Players can build factories – the factory tokens look cool as they neatly slot into the notches at the bottom of the player boards.  Plus, players can use actions to advance their industry marker along the industrialisation track; however, the track has gaps in it which are filled in when factories are built, so a player must build factories if they are to advance their industrialisation.  Moving an industry marker onto a factory allows the player to instantly use the factory’s ability.

There are engineers on the main board.  Two engineers are available each turn and players can use their actions by placing workers like normal action spaces.  Plus, one other engineer can be hired each round and the engineer remains with the hiring player giving them their own special (private) action to use in later rounds, plus they can earn points at game end.  The engineers on the board change as the game progresses.

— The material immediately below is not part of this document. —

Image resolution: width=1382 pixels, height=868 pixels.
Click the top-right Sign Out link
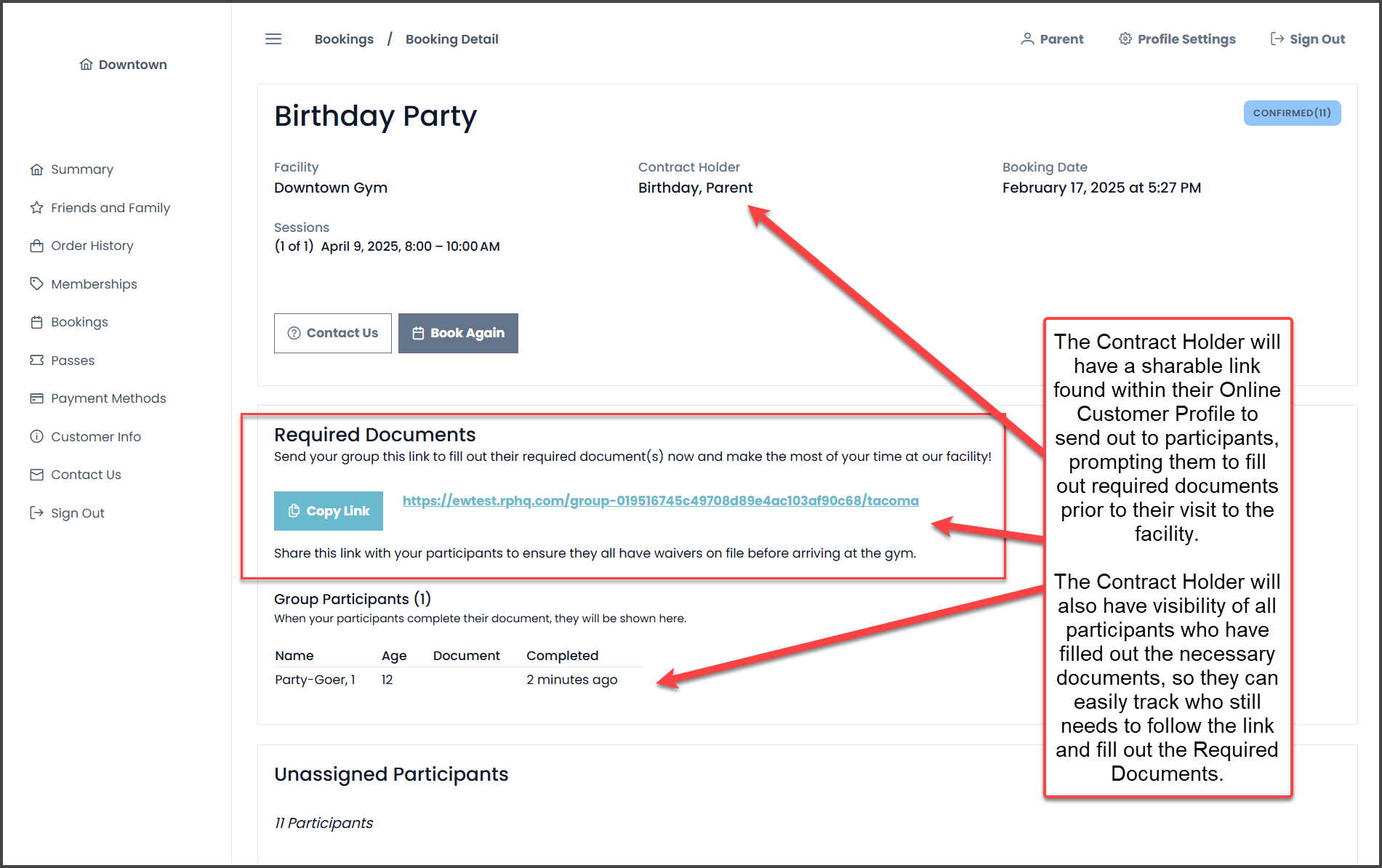pos(1308,39)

There are a few extra actions too which can earn things like extra roubles (required for some actions and can replace workers too), temporary workers, etc.  Almost all actions can only be used by 1 player each round so players need to pick carefully and watch where other players are placing their workers too.

At the end of each round, players score points for their 3 railroads and industrialisation.  Points from railroads are based on first x spaces where x is the level of the locomotive(s) on that track, and each space’s score is based on the most valuable colour track marker that has reached that space (with later track colours scoring more points).  So, laying track over a long distance is of little use until you only have a high-enough numbered locomotive.  Players score points for how advanced their industry marker is too.  At the end of the game, players score points based on any bonus cards they may have, and having the most or second-most engineers too.

As you can see from the outline description above, Russian Railroads contains much to think about.  None of the rules are complex in themselves but there is a lot of elements to balance.  The artwork looks really good with clear icons too, plus the cover artwork is superb.  It looks like it should be an excellent, meaty eurogame.

You can read the rules and see the details of the game on Z-Man Games’s web site using this link:  bga.me/russianrail


2 Responses to “Spiel 2013 Preview: Russian Railroads”

  1. Keith Shapley Says:

    Mate picking it up for me from Spiel13. Excited to play it.

  2. James (admin) Says:

    Yeah, it does look promising.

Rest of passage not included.